Sur le fond, le Comité avait à répondre à l’argument de la Fédération de Russie, celle-ci estimait que la mesure restrictive était justifiée par un objectif de protection de la morale publique. En effet, de l’avis de l’État partie, l’itinéraire envisagé pour les différents événements se trouvait être des rues principales de Moscou, fréquentées par les familles, ce qui aurait eu pour effet d’exposer les enfants à l’influence des mouvements LGBT. L’organe saisi a d’abord rappelé que les restrictions à la liberté de réunion devaient être légales, nécessaires dans une société démocratique et proportionnées, faisant écho à la jurisprudence de la CEDH relative à l’article 11 de la Convention (Baczkowski et autres c. Pologne, 3 mai 2007, n°1543/06 ; Alexeïev c. Russie, 21 octobre 2010, n°4916/07, 25924/08 et 14599/09). Il a par ailleurs souligné que l’article 21 n’opère pas de distinction selon les lieux, publics ou privés, d’exercice du droit de réunion (§ 9.3).
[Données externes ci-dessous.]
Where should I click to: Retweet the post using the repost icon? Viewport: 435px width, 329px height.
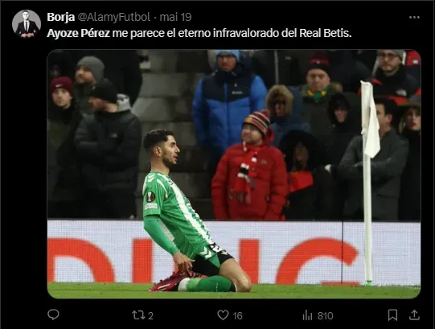[x=137, y=315]
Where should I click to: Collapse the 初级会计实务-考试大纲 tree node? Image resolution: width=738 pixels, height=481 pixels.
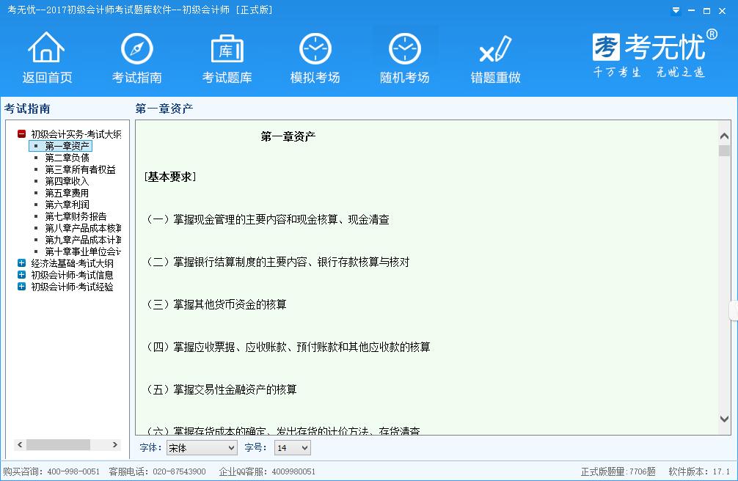point(22,134)
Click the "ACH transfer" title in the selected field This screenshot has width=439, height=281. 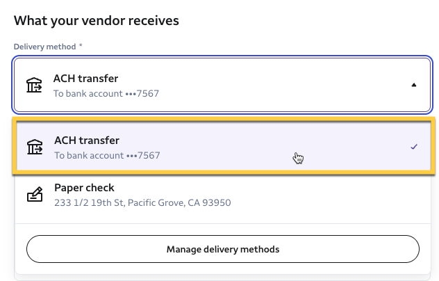(86, 79)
Puis, le Comité, a exposé qu’il avait déjà eu l’occasion d’alerter par le passé ledit État sur les « stéréotypes négatifs » de ses lois et dispositifs administratifs restrictifs de libertés fondés sur le seul critère de la différence d’orientation sexuelle (§ 9.15). Il en a conclu que les refus d’autorisation des rassemblements opposés aux organisateurs, sans que ne soient mis en avant les caractères raisonnable et objectif des mesures (§ 9.14), portaient une atteinte injustifiée à la liberté de manifestation, et constituaient de surcroît, des traitement discriminatoires (§ 9.15). Le Comité a conclu à une violation des droits des auteurs des communications au titre des articles 21 et 26 du Pacte dans le cas d’espèce (§ 10), et a souligné que « toutes les mesures nécessaires » devaient être prises « pour que des violations analogues ne se reproduisent pas » (§ 11). À cet égard, il a rappelé qu’il s’était prononcé sur des situations similaires dans des constatations antérieures mettant en cause les « mêmes lois et pratiques » dudit État partie, raison pour laquelle ce dernier a été incité à « réviser [le] cadre normatif relatif aux manifestations publiques » (§ 11).